In this article, we will see how make Computer offline domain Join without connecting to the Corporate Network.
Tested the Offline domain Join (ODJ) and it is working as expected.
Requirements:
Required Client OS Versions :Windows 8 and Above Versions
DC Requirements : Server 2008 r2 and above.
Admin access : user must have permission to join computers in the domain and destination workstation admin privileges for ODJ
Readiness:
Domain should be completely ready to add computers using the Offline Domain Join (ODJ). For more details , Please see Microsoft Articles for Offline domain join and Direct Access based offline domain join Cmdlets:
Two commends we need to run to get this done
- Create computer Object in the respective OU Path and add the computers in the appropriate security Groups.

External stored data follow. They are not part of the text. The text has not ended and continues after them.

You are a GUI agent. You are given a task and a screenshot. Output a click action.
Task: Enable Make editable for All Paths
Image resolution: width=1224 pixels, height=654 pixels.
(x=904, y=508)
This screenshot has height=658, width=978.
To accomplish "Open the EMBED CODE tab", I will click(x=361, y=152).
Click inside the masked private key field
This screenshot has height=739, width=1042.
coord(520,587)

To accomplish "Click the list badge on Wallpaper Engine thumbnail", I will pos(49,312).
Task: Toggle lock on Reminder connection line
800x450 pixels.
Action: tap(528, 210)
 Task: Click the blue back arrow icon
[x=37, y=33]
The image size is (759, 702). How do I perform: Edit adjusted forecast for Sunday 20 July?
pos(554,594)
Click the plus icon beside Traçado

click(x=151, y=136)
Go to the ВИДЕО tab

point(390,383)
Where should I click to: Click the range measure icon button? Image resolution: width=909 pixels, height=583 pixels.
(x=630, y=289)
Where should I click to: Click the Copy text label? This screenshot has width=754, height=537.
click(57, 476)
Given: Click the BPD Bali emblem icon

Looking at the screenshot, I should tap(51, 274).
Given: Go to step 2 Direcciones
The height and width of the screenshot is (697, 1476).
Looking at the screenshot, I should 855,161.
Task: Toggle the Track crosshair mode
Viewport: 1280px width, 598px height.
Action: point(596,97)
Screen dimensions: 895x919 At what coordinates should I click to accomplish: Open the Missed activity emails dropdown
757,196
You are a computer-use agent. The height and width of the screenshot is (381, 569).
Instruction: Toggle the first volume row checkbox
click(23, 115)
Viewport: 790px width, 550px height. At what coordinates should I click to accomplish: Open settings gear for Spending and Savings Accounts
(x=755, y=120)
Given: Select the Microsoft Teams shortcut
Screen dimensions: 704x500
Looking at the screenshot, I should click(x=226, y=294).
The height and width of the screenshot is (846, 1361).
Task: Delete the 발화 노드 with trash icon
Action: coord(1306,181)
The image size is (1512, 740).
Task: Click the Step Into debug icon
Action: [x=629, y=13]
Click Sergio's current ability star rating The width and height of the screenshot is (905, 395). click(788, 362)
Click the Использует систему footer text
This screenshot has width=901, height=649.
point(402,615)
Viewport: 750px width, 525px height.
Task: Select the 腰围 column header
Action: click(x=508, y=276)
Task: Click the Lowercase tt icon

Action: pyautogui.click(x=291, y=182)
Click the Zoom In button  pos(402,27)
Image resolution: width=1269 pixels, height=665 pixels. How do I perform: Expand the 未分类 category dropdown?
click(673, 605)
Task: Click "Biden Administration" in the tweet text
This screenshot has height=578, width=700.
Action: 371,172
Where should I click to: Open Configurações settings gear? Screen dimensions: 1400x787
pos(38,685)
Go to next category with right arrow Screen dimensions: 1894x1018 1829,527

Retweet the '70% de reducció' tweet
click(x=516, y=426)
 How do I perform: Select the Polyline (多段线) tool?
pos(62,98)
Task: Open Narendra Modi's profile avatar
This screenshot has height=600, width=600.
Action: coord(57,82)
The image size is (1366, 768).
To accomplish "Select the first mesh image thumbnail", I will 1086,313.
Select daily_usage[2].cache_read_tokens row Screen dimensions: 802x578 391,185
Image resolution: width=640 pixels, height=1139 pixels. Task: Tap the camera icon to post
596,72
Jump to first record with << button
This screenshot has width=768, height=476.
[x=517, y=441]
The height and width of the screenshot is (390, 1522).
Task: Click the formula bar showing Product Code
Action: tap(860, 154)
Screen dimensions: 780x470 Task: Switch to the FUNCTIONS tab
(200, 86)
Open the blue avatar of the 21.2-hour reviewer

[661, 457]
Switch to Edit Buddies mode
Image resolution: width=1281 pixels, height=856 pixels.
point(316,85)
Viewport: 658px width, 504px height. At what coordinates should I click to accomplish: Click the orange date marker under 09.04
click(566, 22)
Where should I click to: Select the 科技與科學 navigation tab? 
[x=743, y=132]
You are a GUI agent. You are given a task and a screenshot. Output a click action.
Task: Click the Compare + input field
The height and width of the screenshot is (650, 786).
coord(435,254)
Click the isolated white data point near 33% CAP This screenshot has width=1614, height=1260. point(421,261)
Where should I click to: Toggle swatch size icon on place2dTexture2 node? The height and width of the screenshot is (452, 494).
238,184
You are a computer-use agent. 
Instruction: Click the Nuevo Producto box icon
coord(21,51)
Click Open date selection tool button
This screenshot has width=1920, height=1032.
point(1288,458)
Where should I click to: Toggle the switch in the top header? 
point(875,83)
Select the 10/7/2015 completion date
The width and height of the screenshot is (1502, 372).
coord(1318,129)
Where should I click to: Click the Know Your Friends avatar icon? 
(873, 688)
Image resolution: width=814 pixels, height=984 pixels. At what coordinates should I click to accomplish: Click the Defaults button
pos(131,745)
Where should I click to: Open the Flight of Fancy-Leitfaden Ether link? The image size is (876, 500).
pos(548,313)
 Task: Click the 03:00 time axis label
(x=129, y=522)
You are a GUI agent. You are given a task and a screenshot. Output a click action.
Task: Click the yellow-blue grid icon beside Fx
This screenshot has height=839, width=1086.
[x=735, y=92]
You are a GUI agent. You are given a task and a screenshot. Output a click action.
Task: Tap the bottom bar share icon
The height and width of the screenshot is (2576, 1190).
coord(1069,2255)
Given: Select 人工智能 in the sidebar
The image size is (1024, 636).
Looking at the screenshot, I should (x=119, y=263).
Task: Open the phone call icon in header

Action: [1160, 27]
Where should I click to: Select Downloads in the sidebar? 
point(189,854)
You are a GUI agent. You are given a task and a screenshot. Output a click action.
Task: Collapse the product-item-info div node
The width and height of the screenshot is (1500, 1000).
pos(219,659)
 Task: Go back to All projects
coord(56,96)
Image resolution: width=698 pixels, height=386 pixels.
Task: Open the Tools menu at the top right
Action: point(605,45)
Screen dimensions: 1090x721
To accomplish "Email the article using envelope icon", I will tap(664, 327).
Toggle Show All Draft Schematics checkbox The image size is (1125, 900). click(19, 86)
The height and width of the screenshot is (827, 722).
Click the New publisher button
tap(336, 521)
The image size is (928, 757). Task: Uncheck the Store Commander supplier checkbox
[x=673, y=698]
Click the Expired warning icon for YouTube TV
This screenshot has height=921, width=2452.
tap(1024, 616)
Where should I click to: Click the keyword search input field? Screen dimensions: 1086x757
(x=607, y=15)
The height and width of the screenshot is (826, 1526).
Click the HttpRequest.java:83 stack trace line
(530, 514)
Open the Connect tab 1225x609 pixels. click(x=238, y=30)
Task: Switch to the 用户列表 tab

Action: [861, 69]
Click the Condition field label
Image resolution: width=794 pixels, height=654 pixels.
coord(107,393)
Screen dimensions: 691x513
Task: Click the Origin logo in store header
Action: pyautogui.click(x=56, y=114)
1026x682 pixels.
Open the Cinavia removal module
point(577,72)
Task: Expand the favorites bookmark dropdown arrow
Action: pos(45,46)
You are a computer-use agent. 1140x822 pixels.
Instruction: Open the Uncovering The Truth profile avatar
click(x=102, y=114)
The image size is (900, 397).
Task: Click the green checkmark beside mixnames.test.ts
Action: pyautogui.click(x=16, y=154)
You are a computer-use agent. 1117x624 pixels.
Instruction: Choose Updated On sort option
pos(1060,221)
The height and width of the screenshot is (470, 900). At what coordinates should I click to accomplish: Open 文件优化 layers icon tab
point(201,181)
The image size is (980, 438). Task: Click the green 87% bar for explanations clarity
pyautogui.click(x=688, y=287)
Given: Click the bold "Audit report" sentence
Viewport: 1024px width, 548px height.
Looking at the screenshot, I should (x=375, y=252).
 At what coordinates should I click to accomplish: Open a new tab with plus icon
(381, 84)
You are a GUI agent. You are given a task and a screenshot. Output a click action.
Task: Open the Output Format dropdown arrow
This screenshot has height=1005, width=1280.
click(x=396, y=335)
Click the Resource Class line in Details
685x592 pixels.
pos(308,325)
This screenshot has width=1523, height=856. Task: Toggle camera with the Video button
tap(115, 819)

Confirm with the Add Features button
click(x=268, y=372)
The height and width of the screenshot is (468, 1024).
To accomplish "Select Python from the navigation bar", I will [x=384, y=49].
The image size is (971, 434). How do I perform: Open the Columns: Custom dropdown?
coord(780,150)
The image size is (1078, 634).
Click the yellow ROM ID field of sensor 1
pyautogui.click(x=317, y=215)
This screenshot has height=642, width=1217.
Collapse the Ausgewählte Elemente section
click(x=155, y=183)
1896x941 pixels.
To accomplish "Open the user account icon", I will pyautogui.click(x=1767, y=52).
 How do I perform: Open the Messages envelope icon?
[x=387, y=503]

- Command must run in the domain joined computer in the elevated mode to create the metadata file
- Djoin.exe –% /provision /domain windowstechpro.com /machine desktop-8jukk2f /savefile odj.txt /rootcacerts /policynames “DirectAccesssettings” /certtemplate “Workstation”
- Copy the file meta file to the destination computer and Command should be run in the destination computer in the elevated mode
- Djoin.exe –% /requestodj /loadfile ODJ.txt /windowspath %SystemRoot% /localos
- Restart the computer to get the DA Policies applied and then it allows users to login without contacting the domain controllers physically for the authentications.
Benefits :
- No Physical connectivity to the domain required
- Password reset on direct access connected machine is possible
- Cmdlets are simple and easily portable to the destination computers.
- DA Policies are getting transferred along with NRPT Tables.
- DJOIN is the only command line tool required which is default in the Windows machines.
- GPOs can be applied /refreshed through the Direct access.
Risks:
- The file should be transferred in the secured way
- During the import, there is no requirements for domain admins, only local system admin access is enough, hence there could be chances for the misuse.
- The cmdlets can be executed in the any domain joined computers to bring the new computers obejects in the domain and metafile can be imported without contacting the Domain controllers.
- Metafile (blob) file is highly sensitive as it contains the computer’s password, the computer’s certificate and Direct Access GPO.
Issues noticed :
- If user resets password using the direct access connected machine(using ctrl+alt+del), that is syncing back to AD wherein noticed that it is taking sometime to replicate through the Direct access channel.
- Windows 7 and below machines are not tested as of now, We will do test soon the compatibility of Windows 7 for ODJ.
During the testing, the destination computer is not at all connected to the Corporate network. But able to login using any user accounts and password reset tested.